Which, in non-legal terms, means that if a company gets to decide how much you earn and the job a worker does is a core part of its business, then their staff are employees, not contractors.

Uber not lifted by the news

The reason this is big news for a company like Uber is that literally the only thing Uber does is connect up drivers with people that need to get from A to B. So anyone doing that job for the company, even if they can clock on and off as they wish, is likely to be seen as an employee.

In addition, Uber gets to decide how much a driver earns – the drivers are not negotiating directly with the customer.

The 82-page decision by the court spends most of its time digging into this Borello/Martinez distinction and the arguments on both sides before basically deciding that Martinez is the way to go.

That decision has been a long time coming. Employment lawyers have complained for years that the two tests – which in some senses compete with one another – have made things confusing for nearly a decade. It is also a significant legal shift and may cause cases that were decided recently to be challenged and potentially overturned.

A big one concerns food delivery service GrubHub: in that case, the judge half-used the ABC test and appeared to agree that the person who brought the case, Raef Lawson, was an employee and not an independent contractor – as the company claimed – because the company's entire business is food delivery and he was a delivery driver.

But the judge – deciding in February, so just three months ago – said ultimately that GrubHub did not exert sufficient control over what the Lawson did for them (half-using the Borello test) to be considered an employee. Lawson lost.

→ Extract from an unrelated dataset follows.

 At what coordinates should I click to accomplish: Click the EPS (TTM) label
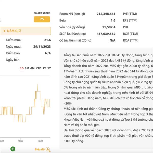[130, 20]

But under this new decision by the Supreme Court, it is arguable that simply because of the first part – that it is GrubHub's main business to deliver food – that Lawson was an employee. It is then up to the business to decide how it uses its right to direct what work they do and when.

GrubHubStub

The GrubHub decision was seen as a legal victory for the owners of startups in the gig economy because it meant they would not have as much legal responsibility for the people doing the work. But this week's decision may flip that entire equation.

Of course what looks like some much-needed clarity is going to take some time to shake out: there are numerous ongoing and recently decided cases on this aspect of the modern economy and the impact of this new decision will need to be absorbed into the legal system.

But you can pretty much guarantee that every legal department in every gig-economy company is poring over the decision and every exec team is trying to figure out what changes they may need to make to avoid losing future lawsuits brought by their "independent contractors."

Those changes could include everything from apps changing to allow users and workers to negotiate their own rates, to fewer workers – like Uber drivers – being forced to work specific, longer hours, as in more traditional jobs.